There are two reasons for controlling access to members. The first is to keep client programmers’ hands off portions they shouldn’t touch – parts that are necessary for the internal machinations of the data type but not part of the interface that users need to solve their particular problems. This is actually a service to users because they can easily see what’s important to them and what they can ignore.
The second reason for access control is to allow the library designer to change the internal workings of the structure without worrying about how it will affect the client programmer. For example, you might implement a particular class in a simple fashion to ease development, and then later decide you need to rewrite it to make it run faster. If the interface and implementation are clearly separated and protected, you can accomplish this and require only a relink by the user.
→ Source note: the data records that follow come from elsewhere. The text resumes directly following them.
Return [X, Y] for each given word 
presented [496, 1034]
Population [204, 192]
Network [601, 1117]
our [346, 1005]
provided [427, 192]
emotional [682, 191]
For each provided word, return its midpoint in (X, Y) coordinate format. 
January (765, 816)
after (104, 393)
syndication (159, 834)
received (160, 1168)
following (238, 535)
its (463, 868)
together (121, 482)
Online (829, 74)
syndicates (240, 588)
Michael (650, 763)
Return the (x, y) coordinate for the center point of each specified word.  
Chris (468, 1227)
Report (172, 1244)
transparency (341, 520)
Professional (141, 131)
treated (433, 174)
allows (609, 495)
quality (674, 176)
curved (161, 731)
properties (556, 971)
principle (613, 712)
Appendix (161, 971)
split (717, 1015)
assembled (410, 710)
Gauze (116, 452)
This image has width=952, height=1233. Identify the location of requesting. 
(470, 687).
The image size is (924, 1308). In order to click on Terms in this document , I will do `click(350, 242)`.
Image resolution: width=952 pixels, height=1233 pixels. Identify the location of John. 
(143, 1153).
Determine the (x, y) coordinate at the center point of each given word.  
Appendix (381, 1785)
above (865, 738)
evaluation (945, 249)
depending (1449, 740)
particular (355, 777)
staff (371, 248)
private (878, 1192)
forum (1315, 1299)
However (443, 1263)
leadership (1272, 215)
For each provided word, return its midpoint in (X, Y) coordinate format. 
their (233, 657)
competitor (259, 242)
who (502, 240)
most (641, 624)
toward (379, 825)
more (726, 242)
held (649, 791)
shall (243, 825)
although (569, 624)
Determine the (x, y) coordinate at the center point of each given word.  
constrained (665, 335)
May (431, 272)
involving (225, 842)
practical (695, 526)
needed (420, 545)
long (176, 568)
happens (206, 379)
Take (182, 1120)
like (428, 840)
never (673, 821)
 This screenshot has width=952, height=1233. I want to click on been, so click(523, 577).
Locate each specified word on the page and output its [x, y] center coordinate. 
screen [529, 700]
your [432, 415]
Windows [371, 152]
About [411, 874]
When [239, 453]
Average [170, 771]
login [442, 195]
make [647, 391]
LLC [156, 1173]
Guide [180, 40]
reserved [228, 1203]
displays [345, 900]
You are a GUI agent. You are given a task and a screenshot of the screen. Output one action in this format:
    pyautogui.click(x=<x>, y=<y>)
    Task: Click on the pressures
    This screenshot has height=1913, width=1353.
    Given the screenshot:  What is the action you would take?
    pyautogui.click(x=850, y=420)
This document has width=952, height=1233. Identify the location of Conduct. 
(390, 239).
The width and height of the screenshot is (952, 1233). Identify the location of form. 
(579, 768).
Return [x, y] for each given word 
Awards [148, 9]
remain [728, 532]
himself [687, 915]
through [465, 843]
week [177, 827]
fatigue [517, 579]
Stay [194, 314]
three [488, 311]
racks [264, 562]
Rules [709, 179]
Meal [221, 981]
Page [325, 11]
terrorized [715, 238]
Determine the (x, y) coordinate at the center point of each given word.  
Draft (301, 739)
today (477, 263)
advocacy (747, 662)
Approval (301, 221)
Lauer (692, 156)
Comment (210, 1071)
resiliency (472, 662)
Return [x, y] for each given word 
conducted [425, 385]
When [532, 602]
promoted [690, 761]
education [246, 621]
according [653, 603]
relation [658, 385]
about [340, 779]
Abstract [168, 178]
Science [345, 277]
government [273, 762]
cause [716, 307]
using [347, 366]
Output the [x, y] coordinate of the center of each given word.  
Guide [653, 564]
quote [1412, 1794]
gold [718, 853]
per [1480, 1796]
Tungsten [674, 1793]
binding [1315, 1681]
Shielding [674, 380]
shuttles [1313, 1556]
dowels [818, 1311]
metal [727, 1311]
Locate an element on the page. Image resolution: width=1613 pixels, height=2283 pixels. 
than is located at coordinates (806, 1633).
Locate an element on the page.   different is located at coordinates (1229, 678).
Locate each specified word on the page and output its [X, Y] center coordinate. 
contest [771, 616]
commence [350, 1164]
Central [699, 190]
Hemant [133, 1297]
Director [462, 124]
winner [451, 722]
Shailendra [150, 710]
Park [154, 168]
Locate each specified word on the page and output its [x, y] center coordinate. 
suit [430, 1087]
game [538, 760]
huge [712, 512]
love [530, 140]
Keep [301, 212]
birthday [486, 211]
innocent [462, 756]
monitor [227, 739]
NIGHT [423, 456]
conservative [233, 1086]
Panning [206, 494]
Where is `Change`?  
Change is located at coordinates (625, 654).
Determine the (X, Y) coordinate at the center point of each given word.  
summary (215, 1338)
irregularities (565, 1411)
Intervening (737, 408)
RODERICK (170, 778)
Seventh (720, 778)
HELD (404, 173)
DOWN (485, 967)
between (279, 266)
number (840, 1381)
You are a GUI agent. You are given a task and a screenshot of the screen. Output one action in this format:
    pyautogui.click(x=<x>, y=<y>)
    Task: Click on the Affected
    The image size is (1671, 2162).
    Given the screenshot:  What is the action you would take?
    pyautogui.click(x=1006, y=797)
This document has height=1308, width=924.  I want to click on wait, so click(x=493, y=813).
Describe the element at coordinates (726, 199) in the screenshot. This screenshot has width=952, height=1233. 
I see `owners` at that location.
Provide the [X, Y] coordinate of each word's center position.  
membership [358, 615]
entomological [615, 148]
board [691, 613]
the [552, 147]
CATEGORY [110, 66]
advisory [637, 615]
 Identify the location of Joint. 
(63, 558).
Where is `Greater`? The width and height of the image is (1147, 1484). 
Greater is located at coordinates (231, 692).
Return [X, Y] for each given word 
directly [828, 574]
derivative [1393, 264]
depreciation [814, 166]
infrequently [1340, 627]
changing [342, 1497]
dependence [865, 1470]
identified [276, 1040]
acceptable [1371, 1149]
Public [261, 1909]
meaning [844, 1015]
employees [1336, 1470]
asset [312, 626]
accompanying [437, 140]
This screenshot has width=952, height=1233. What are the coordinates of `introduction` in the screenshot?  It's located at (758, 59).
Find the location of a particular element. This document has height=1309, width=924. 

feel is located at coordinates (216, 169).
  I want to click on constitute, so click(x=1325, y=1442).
Java uses three explicit keywords and one implied keyword to set the boundaries in a class: public, private, protected and the implied “friendly,” which is what you get if you don’t specify one of the other keywords. Their use and meaning are remarkably straightforward. These access specifiers determine who can use the definition that follows. public means the following definition is available to everyone. The private keyword, on the other hand, means that no one can access that definition except you, the creator of the type, inside function members of that type. private is a brick wall between you and the client programmer. If someone tries to access a private member, they’ll get a compile-time error. “Friendly” has to do with something called a “package,” which is Java’s way of making libraries. If something is “friendly” it’s available only within the package. (Thus this access level is sometimes referred to as “package access.”) protected acts just like private, with the exception that an inheriting class has access to protected members, but not private members. Inheritance will be covered shortly.
 I’m indebted to my friend Scott Meyers for this term.